Während ihr in diesen Tagen über die Komplementarität von Mann und Frau nachdenkt, fordere ich euch auf, eine weitere Wahrheit in Bezug auf die Ehe herauszustellen: und zwar, dass die endgültige Bindung an Solidarität, Treue und fruchtbare Liebe der tiefsten Sehnsucht des menschlichen Herzens entspricht. Denken wir vor allem an die jungen Menschen, die die Zukunft sind: Es ist wichtig, dass sie sich nicht von der schädlichen Mentalität des Provisorischen einwickeln lassen und dass sie revolutionär sind mit ihrem Mut, eine starke und dauerhafte Liebe zu suchen, das heißt gegen den Strom zu schwimmen: das muss man tun. Dazu möchte ich etwas sagen: Wir dürfen nicht in die Falle tappen, mit ideologischen Begriffen beurteilt zu werden. Die Familie ist ein anthropologisches Faktum und folglich eine soziale, kulturelle etc. Gegebenheit. Wir können sie nicht mit ideologischen Begriffen beurteilen, die lediglich in einem Augenblick der Geschichte Geltung haben und dann hinfällig werden. Man kann heute nicht von einer konservativen oder progressiven Familie sprechen: Familie ist Familie! Lasst euch nicht danach oder nach anderen ideologischen Kriterien beurteilen. Die Familie besitzt in sich eine Kraft.

Möge dieses Kolloquium eine Quelle der Inspiration für all jene werden, die die Verbindung des Mannes und der Frau in der Ehe als ein für die Menschen, die Familien, die Gemeinschaften und die Gesellschaft einzigartiges, natürliches, grundlegendes und schönes Gut unterstützen und stärken wollen.
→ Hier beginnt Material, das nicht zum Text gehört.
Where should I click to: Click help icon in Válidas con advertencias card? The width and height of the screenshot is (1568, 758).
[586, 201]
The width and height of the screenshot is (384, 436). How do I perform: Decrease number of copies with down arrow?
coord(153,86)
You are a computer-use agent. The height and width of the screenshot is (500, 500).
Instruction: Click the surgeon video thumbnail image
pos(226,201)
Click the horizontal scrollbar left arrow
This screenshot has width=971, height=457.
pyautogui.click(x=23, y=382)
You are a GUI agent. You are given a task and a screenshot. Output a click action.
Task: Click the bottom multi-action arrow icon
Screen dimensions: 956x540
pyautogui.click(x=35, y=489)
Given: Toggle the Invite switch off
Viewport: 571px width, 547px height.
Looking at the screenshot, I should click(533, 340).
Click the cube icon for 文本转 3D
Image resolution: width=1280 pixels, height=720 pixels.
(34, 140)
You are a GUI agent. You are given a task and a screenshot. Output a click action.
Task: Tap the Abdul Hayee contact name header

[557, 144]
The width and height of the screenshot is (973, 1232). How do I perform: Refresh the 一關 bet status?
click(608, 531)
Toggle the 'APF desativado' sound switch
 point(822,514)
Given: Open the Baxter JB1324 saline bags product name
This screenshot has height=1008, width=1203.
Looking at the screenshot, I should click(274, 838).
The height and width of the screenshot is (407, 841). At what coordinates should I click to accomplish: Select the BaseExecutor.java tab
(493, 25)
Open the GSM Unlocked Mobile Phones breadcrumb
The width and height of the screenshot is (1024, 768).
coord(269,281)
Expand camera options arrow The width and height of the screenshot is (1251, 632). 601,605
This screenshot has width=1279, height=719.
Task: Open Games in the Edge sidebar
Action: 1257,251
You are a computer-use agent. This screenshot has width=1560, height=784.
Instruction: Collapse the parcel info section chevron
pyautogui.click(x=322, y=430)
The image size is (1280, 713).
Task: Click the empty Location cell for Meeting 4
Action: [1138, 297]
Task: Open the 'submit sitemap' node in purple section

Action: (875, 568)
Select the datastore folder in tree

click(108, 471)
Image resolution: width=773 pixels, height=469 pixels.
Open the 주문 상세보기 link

In diesem Zusammenhang möchte ich bestätigen, dass ich mich, so Gott will, im September 2015 zum VIII. Weltfamilientreffen nach Philadelphia begeben werde. Ich danke euch für das Gebet, mit dem ihr meinen Dienst an der Kirche begleitet. Auch ich bete für euch und segne euch von Herzen. Vielen Dank.